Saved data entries
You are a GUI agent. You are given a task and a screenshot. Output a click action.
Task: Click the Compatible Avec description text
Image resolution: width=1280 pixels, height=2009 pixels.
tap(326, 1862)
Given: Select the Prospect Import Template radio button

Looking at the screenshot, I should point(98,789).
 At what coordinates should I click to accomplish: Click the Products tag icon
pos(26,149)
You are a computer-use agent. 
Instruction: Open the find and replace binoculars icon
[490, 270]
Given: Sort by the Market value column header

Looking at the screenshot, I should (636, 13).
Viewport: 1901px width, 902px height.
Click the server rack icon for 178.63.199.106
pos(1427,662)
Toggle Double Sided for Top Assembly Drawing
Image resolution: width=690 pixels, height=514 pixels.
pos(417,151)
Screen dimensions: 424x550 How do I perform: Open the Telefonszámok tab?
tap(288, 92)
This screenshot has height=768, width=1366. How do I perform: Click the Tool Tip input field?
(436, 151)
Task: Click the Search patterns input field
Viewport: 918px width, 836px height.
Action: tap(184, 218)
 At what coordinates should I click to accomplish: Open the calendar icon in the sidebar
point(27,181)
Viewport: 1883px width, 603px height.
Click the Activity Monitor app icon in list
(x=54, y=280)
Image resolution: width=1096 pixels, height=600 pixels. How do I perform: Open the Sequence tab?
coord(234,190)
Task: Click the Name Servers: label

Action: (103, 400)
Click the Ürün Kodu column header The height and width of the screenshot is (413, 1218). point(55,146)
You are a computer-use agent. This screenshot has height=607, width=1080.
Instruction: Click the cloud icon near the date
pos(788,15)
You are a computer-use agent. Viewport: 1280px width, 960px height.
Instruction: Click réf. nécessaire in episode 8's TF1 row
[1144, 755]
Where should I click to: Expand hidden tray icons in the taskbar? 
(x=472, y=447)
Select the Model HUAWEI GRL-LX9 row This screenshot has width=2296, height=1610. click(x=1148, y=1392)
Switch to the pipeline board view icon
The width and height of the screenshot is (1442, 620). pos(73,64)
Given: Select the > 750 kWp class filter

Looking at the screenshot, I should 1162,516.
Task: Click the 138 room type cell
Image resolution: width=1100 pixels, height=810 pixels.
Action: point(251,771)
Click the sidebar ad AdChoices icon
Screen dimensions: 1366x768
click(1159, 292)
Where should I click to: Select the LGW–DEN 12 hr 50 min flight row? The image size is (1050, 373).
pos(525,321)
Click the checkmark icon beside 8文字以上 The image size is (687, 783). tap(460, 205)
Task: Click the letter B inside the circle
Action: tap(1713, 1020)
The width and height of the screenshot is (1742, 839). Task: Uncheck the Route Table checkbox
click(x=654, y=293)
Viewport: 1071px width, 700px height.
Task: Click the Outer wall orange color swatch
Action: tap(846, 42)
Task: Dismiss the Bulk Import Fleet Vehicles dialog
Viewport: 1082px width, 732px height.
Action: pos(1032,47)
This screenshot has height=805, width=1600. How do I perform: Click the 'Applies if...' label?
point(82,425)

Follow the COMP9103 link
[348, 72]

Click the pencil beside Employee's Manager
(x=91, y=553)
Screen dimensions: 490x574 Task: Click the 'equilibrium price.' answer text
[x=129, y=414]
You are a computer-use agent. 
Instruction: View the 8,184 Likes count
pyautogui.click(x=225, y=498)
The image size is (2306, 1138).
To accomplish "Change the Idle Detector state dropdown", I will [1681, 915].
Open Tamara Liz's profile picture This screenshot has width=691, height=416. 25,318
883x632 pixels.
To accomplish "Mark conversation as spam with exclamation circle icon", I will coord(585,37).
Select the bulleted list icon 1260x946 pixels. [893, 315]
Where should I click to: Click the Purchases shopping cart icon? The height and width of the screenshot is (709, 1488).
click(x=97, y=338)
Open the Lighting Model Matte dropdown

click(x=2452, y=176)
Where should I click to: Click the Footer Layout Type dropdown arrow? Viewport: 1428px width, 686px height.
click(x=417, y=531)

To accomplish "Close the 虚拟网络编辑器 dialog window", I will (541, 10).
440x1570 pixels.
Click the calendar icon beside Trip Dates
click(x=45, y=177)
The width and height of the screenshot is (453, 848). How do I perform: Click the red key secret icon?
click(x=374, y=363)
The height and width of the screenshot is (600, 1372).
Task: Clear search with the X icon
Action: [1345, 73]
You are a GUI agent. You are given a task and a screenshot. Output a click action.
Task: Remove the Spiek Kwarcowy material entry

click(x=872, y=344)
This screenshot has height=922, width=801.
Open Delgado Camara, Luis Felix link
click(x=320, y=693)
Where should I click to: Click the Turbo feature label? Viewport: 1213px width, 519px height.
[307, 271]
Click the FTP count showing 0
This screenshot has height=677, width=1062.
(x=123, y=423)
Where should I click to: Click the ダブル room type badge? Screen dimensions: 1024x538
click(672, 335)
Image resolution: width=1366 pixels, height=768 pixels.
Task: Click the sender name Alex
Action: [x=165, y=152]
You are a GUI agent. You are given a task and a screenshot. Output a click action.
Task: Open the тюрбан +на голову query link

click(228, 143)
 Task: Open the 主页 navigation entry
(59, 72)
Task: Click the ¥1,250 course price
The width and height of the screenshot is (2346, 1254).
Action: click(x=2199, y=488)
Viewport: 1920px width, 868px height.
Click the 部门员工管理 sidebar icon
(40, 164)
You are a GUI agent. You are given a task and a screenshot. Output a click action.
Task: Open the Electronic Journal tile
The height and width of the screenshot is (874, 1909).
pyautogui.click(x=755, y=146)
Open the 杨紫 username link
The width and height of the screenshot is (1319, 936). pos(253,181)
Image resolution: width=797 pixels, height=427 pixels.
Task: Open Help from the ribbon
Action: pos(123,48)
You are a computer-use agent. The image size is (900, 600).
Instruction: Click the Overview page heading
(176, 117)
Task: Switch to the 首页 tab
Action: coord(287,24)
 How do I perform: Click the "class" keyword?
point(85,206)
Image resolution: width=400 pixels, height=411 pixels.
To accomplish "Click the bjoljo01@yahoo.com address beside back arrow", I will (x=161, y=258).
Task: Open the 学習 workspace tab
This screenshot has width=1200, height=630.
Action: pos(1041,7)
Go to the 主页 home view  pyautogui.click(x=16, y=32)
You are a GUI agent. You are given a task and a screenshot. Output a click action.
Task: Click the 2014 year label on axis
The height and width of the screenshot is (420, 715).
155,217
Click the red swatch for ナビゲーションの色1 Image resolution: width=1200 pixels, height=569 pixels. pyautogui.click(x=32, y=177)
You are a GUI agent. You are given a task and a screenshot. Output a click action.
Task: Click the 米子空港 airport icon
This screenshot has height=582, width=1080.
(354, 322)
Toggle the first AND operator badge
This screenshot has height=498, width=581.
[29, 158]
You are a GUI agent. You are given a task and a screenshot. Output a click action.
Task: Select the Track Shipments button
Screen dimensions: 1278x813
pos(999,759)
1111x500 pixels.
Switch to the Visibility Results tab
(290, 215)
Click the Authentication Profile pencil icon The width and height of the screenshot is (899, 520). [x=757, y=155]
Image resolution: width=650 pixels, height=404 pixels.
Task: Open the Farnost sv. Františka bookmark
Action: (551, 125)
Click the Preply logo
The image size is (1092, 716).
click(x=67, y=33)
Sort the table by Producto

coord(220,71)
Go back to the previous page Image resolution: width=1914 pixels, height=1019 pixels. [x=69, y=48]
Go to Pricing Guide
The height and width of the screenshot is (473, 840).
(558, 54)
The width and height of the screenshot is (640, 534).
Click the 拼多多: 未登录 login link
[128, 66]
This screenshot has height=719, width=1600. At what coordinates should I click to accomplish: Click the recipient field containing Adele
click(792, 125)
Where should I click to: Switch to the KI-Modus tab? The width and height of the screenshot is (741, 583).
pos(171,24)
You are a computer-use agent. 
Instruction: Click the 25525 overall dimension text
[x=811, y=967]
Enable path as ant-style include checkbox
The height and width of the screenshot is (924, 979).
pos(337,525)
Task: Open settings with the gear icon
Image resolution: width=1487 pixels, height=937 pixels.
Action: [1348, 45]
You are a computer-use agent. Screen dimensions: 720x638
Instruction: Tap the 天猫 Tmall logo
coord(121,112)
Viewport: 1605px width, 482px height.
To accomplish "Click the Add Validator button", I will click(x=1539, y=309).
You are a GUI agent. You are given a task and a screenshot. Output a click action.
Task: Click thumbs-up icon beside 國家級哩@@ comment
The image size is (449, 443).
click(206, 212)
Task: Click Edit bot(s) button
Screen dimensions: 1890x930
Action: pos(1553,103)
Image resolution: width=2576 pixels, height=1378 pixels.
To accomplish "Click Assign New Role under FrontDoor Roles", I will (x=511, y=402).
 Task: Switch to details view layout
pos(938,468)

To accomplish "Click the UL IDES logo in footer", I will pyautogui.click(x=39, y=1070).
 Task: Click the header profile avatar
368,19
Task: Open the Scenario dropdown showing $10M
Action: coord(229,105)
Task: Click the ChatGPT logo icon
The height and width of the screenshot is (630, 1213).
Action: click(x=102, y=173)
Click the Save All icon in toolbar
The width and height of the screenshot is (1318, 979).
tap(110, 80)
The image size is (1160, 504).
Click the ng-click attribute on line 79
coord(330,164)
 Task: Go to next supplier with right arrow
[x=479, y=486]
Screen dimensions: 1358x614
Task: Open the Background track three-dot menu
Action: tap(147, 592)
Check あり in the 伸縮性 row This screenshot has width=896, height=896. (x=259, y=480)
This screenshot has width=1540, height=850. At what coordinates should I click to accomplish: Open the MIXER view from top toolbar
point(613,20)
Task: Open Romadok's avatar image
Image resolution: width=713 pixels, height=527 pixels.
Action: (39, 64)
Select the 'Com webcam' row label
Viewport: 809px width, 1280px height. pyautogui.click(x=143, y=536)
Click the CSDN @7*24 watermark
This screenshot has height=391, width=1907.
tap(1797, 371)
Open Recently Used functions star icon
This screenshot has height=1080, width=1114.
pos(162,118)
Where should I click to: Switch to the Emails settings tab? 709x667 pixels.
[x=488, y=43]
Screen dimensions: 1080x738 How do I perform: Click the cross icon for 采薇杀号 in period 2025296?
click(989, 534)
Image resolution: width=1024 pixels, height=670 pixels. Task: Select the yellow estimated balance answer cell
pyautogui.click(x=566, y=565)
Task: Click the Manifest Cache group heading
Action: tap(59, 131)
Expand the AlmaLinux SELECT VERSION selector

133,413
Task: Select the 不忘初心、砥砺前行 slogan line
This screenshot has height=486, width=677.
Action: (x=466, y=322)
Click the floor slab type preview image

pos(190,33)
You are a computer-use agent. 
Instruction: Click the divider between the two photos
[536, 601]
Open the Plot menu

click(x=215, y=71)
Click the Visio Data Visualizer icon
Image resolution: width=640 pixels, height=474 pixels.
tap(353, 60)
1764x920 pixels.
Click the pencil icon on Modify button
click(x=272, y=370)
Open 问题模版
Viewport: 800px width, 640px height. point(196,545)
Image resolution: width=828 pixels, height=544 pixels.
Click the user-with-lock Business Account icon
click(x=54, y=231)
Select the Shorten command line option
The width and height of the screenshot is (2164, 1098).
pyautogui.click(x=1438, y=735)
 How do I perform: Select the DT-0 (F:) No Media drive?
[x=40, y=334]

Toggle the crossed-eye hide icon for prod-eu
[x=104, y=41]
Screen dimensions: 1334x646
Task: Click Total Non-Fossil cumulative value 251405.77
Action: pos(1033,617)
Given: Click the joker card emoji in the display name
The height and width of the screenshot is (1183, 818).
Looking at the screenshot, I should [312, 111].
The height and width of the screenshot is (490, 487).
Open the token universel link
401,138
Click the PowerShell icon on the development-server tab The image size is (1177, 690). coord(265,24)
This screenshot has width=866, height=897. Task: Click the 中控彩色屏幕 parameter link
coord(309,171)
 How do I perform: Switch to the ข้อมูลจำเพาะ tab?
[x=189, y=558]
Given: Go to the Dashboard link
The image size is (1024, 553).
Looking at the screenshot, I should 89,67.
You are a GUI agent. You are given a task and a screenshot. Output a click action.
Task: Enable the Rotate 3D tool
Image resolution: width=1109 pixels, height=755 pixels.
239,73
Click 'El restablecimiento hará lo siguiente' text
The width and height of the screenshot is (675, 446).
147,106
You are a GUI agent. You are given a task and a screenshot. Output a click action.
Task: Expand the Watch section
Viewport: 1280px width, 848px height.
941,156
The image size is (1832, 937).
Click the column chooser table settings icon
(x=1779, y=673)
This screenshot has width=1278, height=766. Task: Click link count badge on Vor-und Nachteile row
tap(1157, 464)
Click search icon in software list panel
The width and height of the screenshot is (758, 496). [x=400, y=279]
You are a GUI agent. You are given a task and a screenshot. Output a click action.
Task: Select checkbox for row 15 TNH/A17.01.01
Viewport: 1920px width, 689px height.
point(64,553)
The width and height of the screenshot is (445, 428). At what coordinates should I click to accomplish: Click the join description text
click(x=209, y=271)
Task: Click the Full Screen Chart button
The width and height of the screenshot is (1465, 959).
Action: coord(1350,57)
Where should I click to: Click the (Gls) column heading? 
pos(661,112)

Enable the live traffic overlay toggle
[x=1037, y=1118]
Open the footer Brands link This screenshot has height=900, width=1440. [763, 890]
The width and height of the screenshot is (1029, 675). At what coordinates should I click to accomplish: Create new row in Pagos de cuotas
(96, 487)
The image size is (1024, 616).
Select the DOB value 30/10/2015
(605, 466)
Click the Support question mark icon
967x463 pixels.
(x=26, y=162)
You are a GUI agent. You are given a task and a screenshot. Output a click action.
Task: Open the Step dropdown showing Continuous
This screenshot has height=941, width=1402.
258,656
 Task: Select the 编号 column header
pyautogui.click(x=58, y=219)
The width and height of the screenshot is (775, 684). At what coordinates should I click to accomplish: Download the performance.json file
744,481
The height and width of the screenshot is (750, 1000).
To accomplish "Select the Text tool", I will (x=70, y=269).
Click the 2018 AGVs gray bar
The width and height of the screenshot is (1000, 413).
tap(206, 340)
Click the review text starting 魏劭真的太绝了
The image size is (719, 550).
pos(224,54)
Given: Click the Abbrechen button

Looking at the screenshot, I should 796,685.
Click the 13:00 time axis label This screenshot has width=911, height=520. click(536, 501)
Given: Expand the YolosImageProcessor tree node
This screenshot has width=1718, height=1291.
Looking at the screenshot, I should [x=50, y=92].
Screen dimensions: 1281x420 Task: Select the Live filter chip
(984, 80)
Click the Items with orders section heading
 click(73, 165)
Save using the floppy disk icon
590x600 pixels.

Task requirements
In the entries above, find the line holding "Task: Click Edit bot(s) button" and the line holding "Click the CSDN @7*24 watermark", then retype exactly those two lines and every line between them, and nothing else.

Task response
Task: Click Edit bot(s) button
Screen dimensions: 1890x930
Action: pos(1553,103)
Image resolution: width=2576 pixels, height=1378 pixels.
To accomplish "Click Assign New Role under FrontDoor Roles", I will (x=511, y=402).
 Task: Switch to details view layout
pos(938,468)

To accomplish "Click the UL IDES logo in footer", I will pyautogui.click(x=39, y=1070).
 Task: Click the header profile avatar
368,19
Task: Open the Scenario dropdown showing $10M
Action: coord(229,105)
Task: Click the ChatGPT logo icon
The height and width of the screenshot is (630, 1213).
Action: click(x=102, y=173)
Click the Save All icon in toolbar
The width and height of the screenshot is (1318, 979).
tap(110, 80)
The image size is (1160, 504).
Click the ng-click attribute on line 79
coord(330,164)
 Task: Go to next supplier with right arrow
[x=479, y=486]
Screen dimensions: 1358x614
Task: Open the Background track three-dot menu
Action: tap(147, 592)
Check あり in the 伸縮性 row This screenshot has width=896, height=896. (x=259, y=480)
This screenshot has width=1540, height=850. At what coordinates should I click to accomplish: Open the MIXER view from top toolbar
point(613,20)
Task: Open Romadok's avatar image
Image resolution: width=713 pixels, height=527 pixels.
Action: (39, 64)
Select the 'Com webcam' row label
Viewport: 809px width, 1280px height. pyautogui.click(x=143, y=536)
Click the CSDN @7*24 watermark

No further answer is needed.